▸ **Your assignment**:
Using the records below, copy every line that holds the string "computer".
++++++++++
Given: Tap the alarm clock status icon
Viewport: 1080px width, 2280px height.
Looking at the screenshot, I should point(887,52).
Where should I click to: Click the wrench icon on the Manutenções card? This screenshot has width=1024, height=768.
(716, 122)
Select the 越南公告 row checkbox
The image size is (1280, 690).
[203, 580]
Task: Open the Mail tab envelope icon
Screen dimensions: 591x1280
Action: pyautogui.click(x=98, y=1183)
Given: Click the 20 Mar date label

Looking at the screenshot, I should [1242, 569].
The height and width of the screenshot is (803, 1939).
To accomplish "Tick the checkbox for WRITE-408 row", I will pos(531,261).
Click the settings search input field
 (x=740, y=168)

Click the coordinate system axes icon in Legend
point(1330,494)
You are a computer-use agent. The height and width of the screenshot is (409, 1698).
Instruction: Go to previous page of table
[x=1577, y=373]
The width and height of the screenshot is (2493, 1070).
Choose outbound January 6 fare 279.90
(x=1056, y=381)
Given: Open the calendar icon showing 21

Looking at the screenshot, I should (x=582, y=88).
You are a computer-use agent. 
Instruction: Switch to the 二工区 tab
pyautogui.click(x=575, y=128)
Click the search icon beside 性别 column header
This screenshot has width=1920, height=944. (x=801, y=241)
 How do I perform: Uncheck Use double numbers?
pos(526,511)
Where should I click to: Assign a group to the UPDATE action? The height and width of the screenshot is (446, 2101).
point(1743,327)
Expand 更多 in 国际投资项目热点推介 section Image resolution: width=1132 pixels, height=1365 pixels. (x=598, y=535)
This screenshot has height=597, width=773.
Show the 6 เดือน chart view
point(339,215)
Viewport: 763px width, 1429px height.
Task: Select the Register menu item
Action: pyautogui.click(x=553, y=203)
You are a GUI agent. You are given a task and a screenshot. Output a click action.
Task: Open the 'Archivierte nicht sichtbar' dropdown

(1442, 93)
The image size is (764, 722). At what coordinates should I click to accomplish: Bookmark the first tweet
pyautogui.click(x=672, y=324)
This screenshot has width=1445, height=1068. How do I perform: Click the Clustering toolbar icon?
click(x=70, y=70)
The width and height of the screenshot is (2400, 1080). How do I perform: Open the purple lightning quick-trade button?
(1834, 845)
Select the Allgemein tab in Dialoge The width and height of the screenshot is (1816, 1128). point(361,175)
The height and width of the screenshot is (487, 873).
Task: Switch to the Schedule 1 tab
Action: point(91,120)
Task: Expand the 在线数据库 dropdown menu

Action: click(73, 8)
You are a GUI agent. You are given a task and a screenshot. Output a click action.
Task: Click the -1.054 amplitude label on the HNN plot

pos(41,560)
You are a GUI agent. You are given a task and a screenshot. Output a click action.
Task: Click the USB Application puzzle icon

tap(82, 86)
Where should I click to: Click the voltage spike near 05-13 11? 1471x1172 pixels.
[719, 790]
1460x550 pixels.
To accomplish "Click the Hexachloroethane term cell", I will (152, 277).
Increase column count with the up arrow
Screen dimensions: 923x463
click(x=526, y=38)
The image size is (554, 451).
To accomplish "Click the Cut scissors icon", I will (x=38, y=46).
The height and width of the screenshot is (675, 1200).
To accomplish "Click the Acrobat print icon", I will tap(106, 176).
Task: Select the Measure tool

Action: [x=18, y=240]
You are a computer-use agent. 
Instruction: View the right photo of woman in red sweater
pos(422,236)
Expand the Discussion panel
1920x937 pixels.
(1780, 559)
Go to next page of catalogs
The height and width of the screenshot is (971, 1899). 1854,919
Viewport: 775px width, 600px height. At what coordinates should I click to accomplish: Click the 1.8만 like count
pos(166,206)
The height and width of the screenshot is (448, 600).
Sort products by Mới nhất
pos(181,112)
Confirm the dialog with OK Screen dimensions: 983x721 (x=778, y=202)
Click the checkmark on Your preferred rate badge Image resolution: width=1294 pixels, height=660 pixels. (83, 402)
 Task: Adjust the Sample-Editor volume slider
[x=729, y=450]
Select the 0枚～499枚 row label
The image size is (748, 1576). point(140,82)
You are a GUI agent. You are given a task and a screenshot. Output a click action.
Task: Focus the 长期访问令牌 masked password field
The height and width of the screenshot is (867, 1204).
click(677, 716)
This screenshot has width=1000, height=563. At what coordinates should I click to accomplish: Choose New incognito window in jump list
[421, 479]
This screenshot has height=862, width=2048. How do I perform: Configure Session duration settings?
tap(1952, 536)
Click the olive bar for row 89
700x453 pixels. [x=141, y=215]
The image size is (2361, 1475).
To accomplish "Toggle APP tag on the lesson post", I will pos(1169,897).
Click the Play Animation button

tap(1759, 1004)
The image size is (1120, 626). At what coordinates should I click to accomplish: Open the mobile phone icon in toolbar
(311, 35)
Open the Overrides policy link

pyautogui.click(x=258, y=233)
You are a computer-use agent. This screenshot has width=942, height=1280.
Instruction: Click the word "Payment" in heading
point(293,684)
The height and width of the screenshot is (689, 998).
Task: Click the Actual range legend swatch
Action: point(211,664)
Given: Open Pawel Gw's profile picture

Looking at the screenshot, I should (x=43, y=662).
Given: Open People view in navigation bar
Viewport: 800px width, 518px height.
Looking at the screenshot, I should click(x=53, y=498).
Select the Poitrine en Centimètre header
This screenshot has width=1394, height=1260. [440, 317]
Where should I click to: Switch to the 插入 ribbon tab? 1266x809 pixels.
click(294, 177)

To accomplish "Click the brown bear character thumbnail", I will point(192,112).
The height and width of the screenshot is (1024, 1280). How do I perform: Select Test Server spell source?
++++++++++
▸ **Problem solution**:
You are a computer-use agent. The height and width of the screenshot is (409, 1698).
You are a computer-use agent. 
You are a computer-use agent. 
You are a computer-use agent. This screenshot has width=942, height=1280.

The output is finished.